_AUFGABEN_:
**1.** Prüfe für jede der Aussagen (a), (b) und (c), ob sie mit der Filmbeschreibung zu „Behind Words“ übereinstimmt, und belege jede Antwort mit den entscheidenden Worten der Filmbeschreibung im genauen Wortlaut: (a) Der Film ist 90 Minuten lang. (b) Zu Beginn der 90er Jahre galten Flucht und Vertreibung mitten in Europa als vorstellbar. (c) Die Ursachen von ethnischem Hass und Heimatlosigkeit liegen laut der Filmbeschreibung allein im Krieg in Jugoslawien.
**2.** Schreibe die Filmbeschreibung zu „Behind Words“ im Anschluss an ihren letzten Satz weiter.

_TEXTAUSZUG_:
#####

Behind Words
Deutschland | 2005 | Dokumentarfilm | 90 min | DVCPro50 16:9
Flucht, Vertreibung und brutale ethnische Entmischung mitten im Europa des ausgehenden 20. Jahrhunderts? Das war zu Beginn der 90er Jahre noch unvorstellbar. Dann der Schock. Ein Staat zerfällt. Krieg in Jugoslawien. Hunderttausende Menschen sind dort, wo sie seit Generationen gelebt haben nicht mehr sicher, müssen ihre Heimat verlassen, werden wegen ihrer ethnischen und religiösen Zugehörigkeit vertrieben, viele von ihnen getötet. Mangelnde Toleranz und fehlendes Verständnis für das vermeintlich Fremde, ethnischer Hass, unbarmherzige Entwurzelung, und verzweifelte Heimatlosigkeit sind aber durch den Krieg in Jugoslawien nur in das öffentliche Bewusstsein zurückgekehrt. Die Vorläufer und Ursachen reichen weit in die europäische Vergangenheit.

#####

_BEREITGESTELLTES MATERIAL_:
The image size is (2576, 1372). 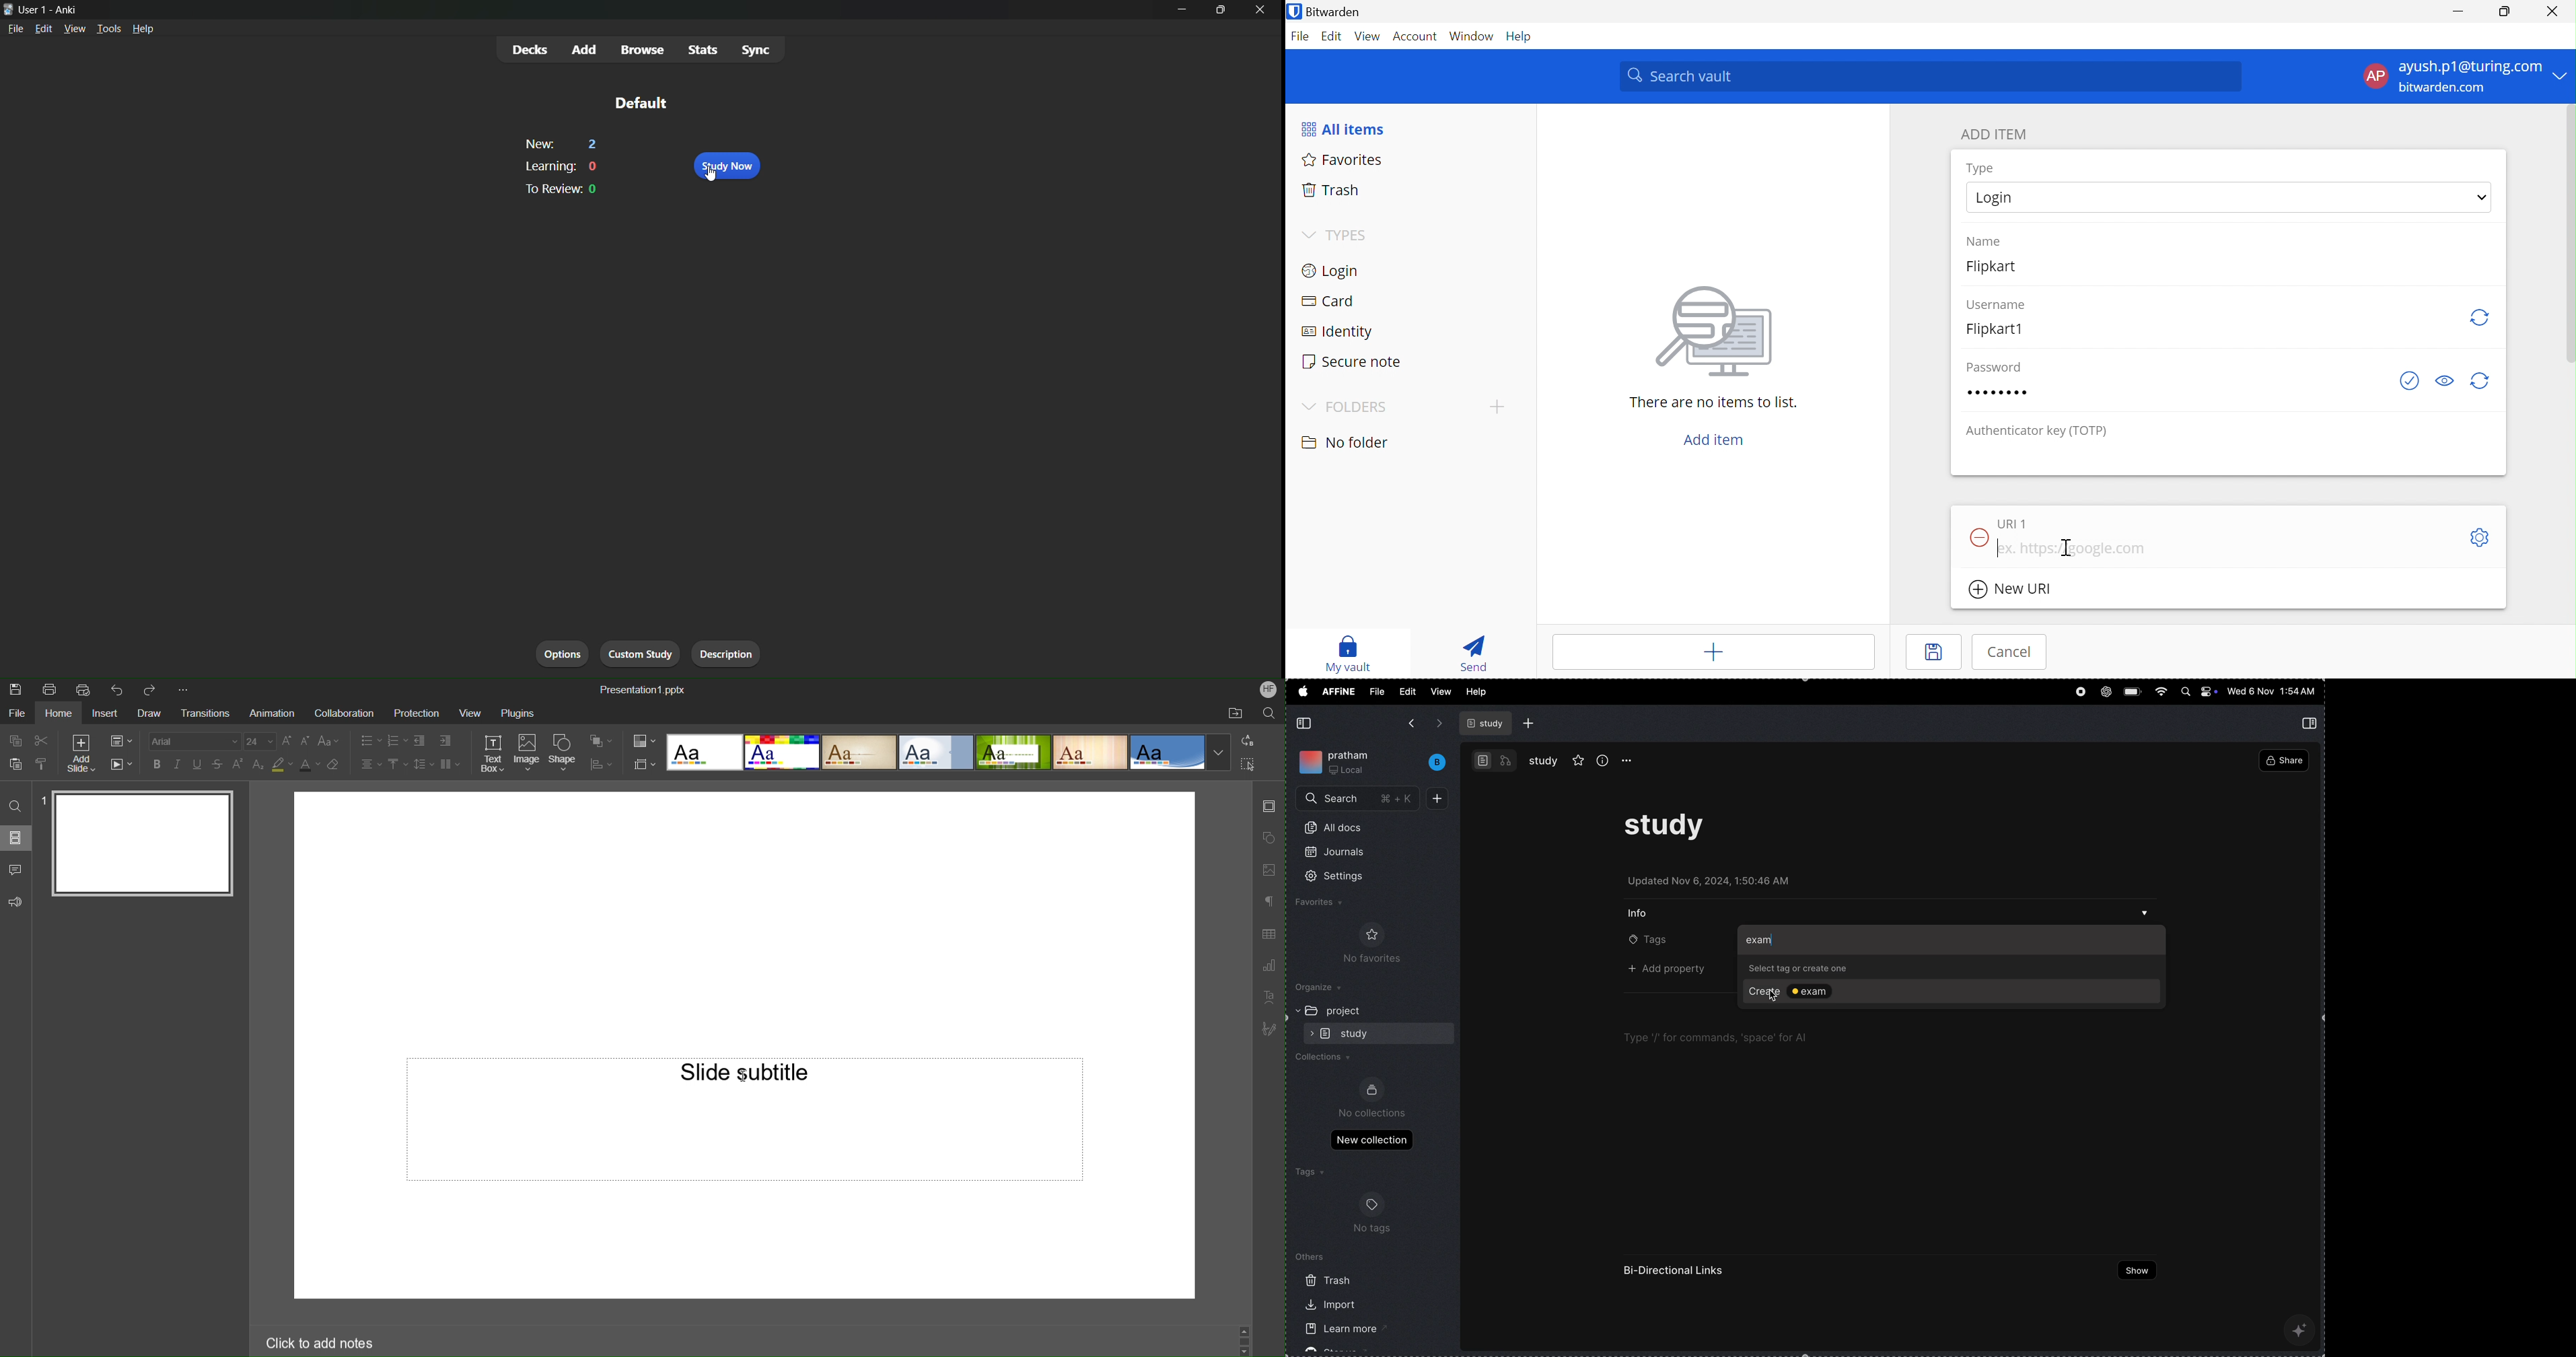 What do you see at coordinates (1357, 408) in the screenshot?
I see `FOLDERS` at bounding box center [1357, 408].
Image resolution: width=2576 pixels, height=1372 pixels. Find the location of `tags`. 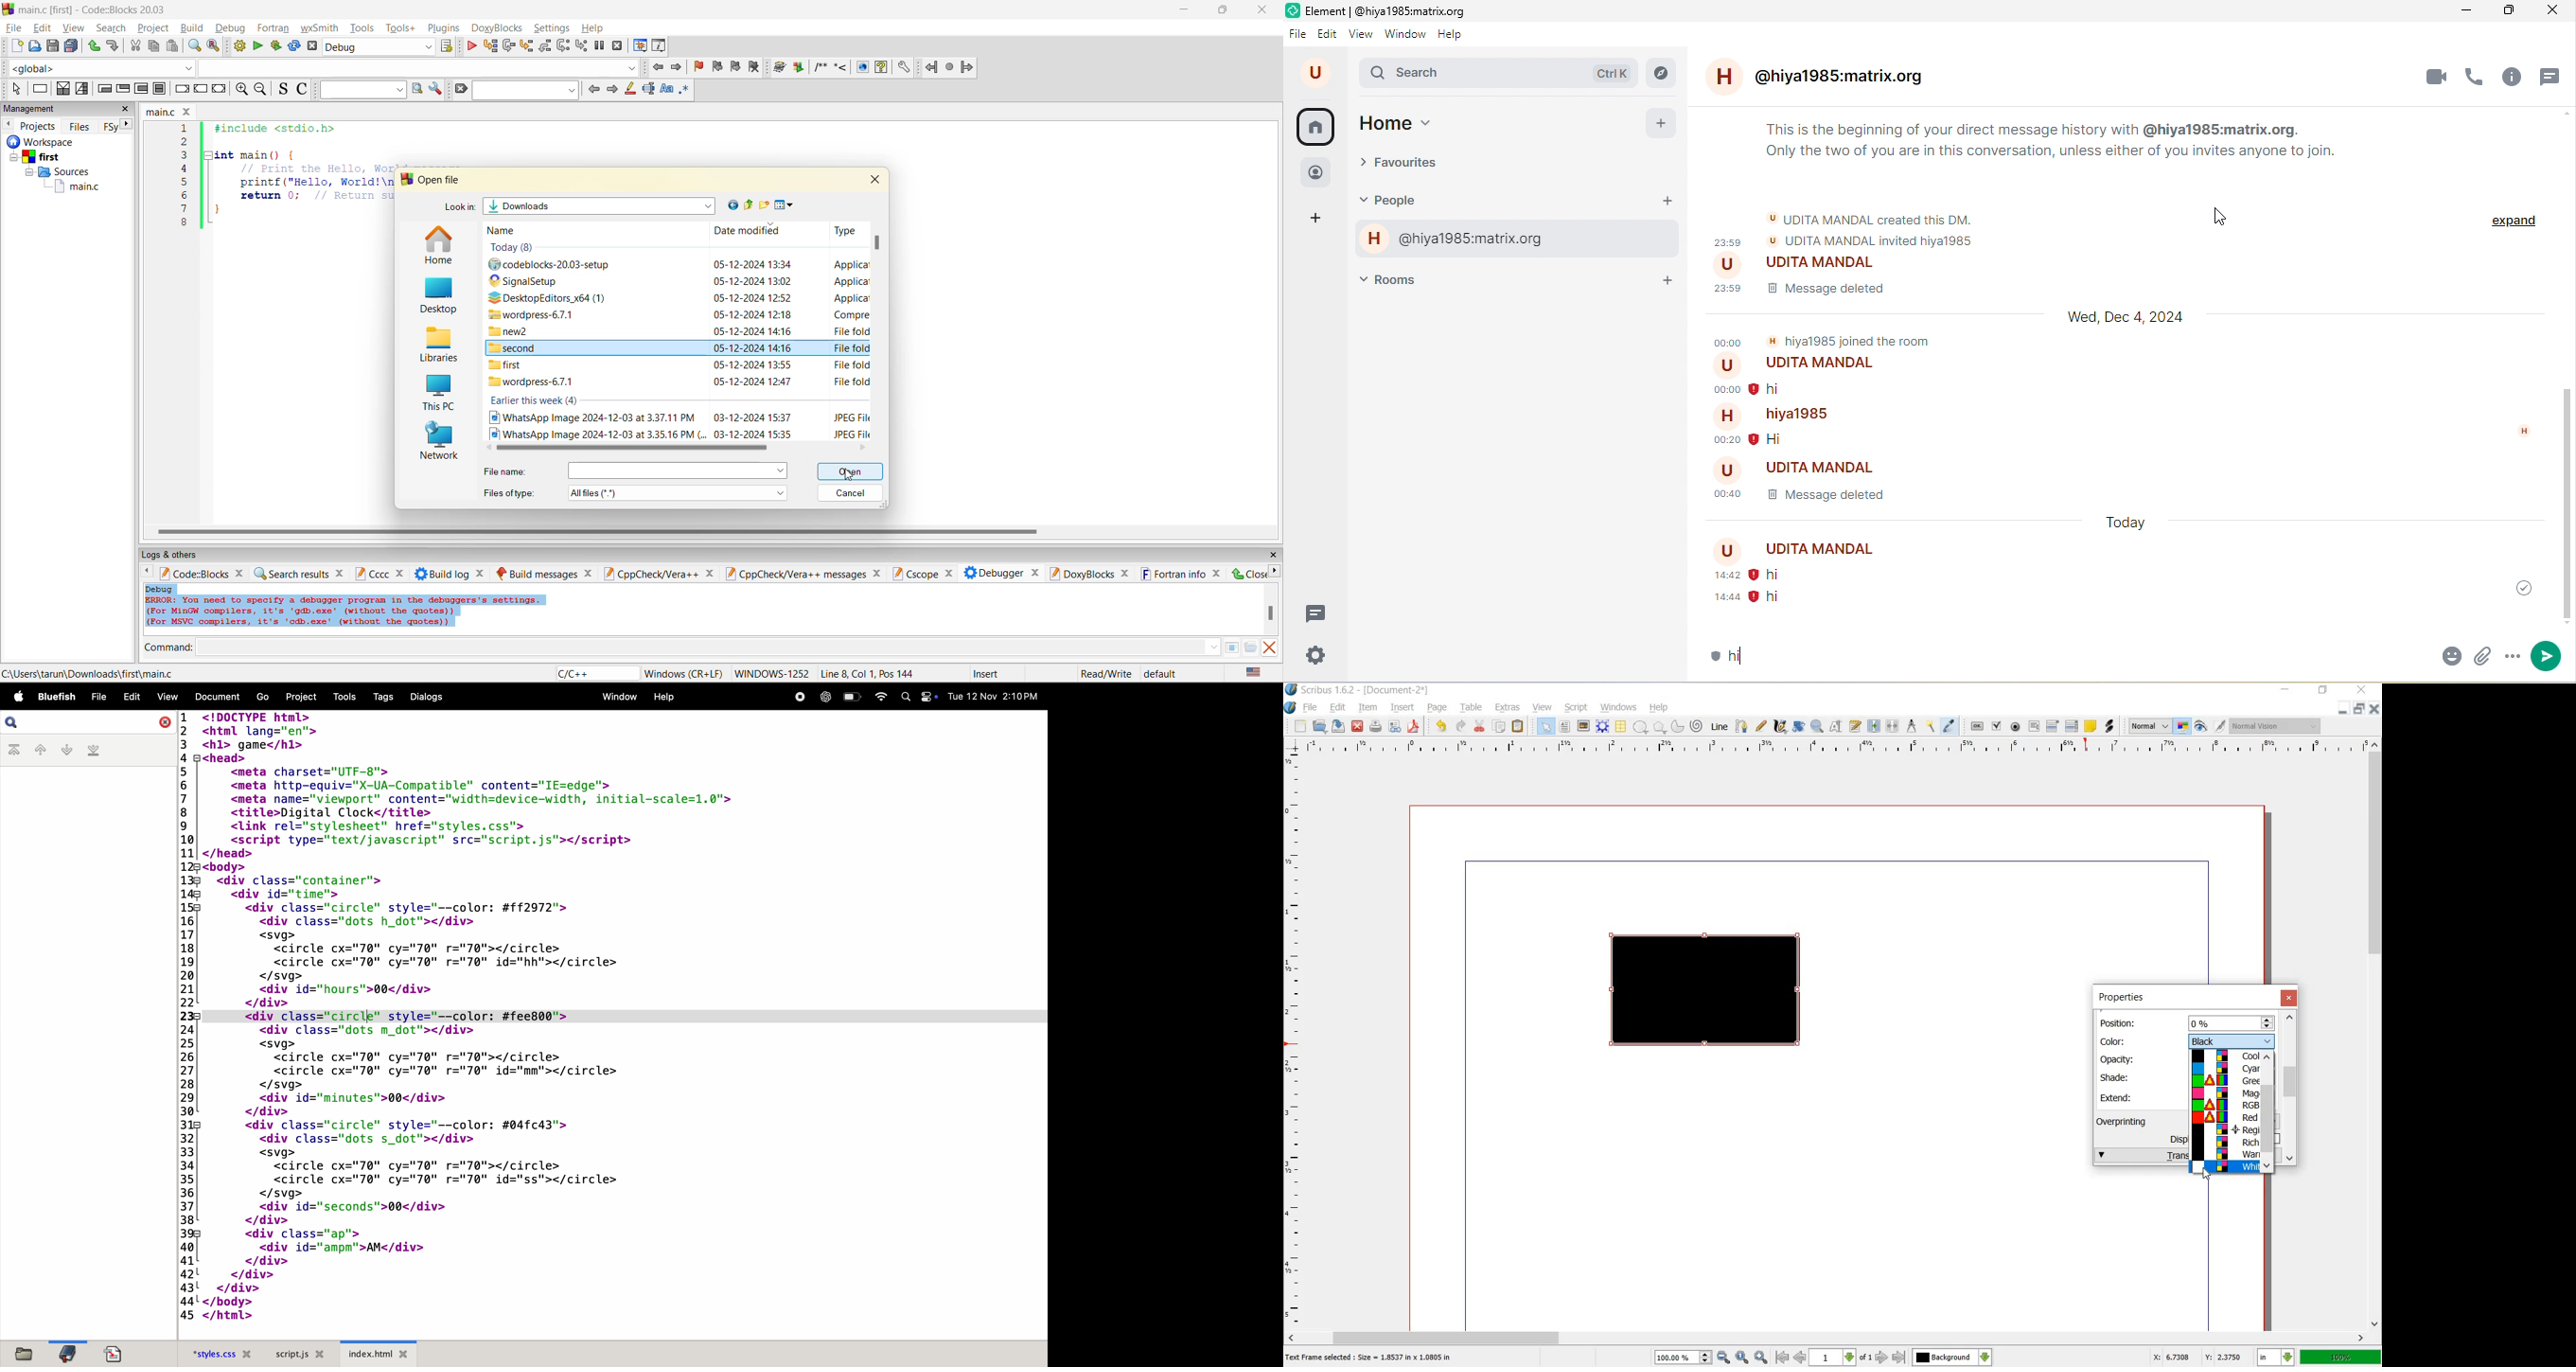

tags is located at coordinates (382, 696).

#####

_ERGEBNISSE JE AUFGABE_:
**1.**
(a) Ja: „90 min“
(b) Nein: „Das war zu Beginn der 90er Jahre noch unvorstellbar.“
(c) Nein: „Die Vorläufer und Ursachen reichen weit in die europäische Vergangenheit.“

**2.**
Anfang des 20. Jahrhunderts: Der Nationalismus hält Einzug in Ost- und Südosteuropa, die bunt gemischten Vielvölker-Imperien – das Osmanische Reich, Österreich-Ungarn, das Zarenreich – gehen ihrem Untergang entgegen. Das neue Homogenitätspostulat lautet: „Jeder ethnischen und nationalen Gruppe ein eigener Staat! Kein Staat mit Minderheiten!“ Politische und ethnische Grenzen werden rücksichtslos neu gezogen. Die ersten beiden Balkan-Kriege 1912/13: Bulgarien, Griechenland und Serbien einerseits und das Osmanische Reich andererseits kämpfen um Mazedonien. Die Gewinner – Bulgarien, Griechenland, Serbien – können sich nicht über die Aufteilung der Beute einigen. Wieder Krieg – und der Auftakt zur Geschichte ethnischer Säuberungen. Die Blut- und Gewaltspur zieht sich weiter über den griechisch-türkischen Bevölkerungsaustausch in Folge des Abkommens von Lausanne 1923, die Umsiedlungen, Vertreibungen und Massenmorde des Zweiten Weltkriegs bis hin zu den Ereignissen der 90er Jahre im ehemaligen Jugoslawien.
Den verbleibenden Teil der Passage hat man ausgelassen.